- _SOURCE DATA_
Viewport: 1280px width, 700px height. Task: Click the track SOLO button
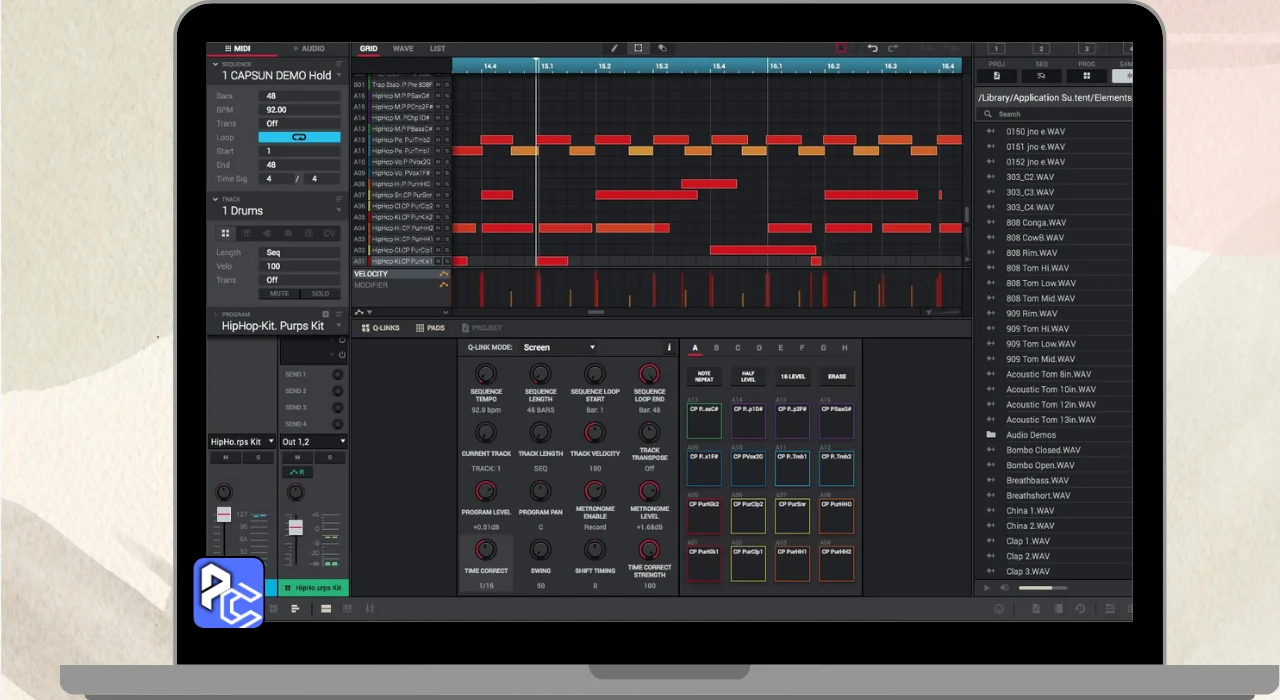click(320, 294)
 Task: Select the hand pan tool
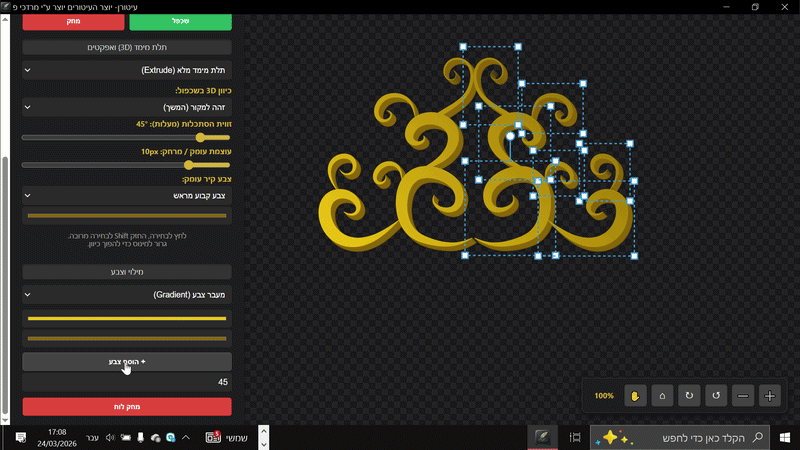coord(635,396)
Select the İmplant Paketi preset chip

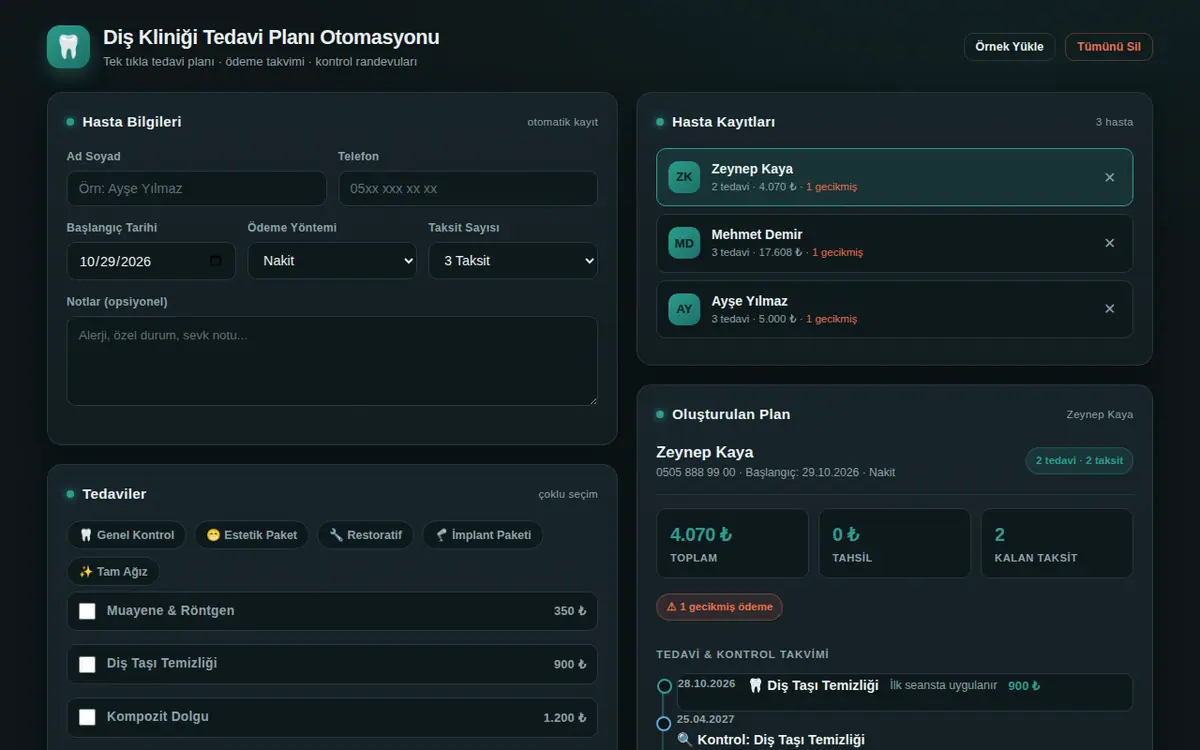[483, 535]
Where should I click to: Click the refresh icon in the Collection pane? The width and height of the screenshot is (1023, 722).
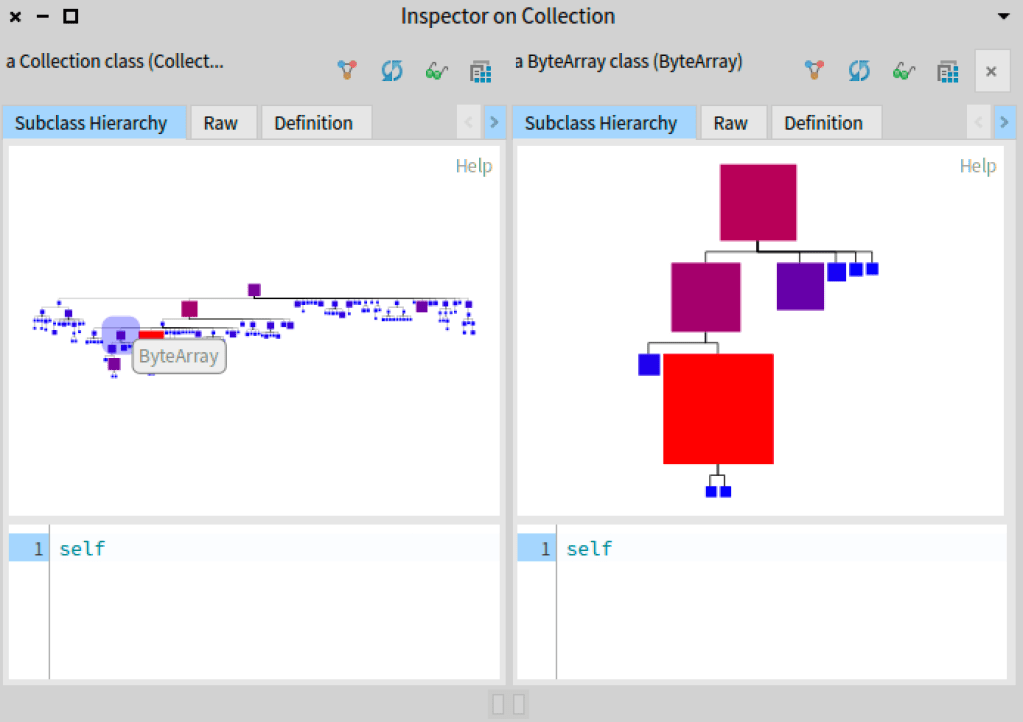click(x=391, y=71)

- _REQUIRED WORK_
Return each entry above unchanged. Leave the pictures out.

- _FINAL ANSWER_
Viewport: 1280px width, 700px height. Task: Click the track SOLO button
click(320, 294)
 Task: Select the hand pan tool
coord(635,396)
Select the İmplant Paketi preset chip

[483, 535]
Where should I click to: Click the refresh icon in the Collection pane? The width and height of the screenshot is (1023, 722).
click(x=391, y=71)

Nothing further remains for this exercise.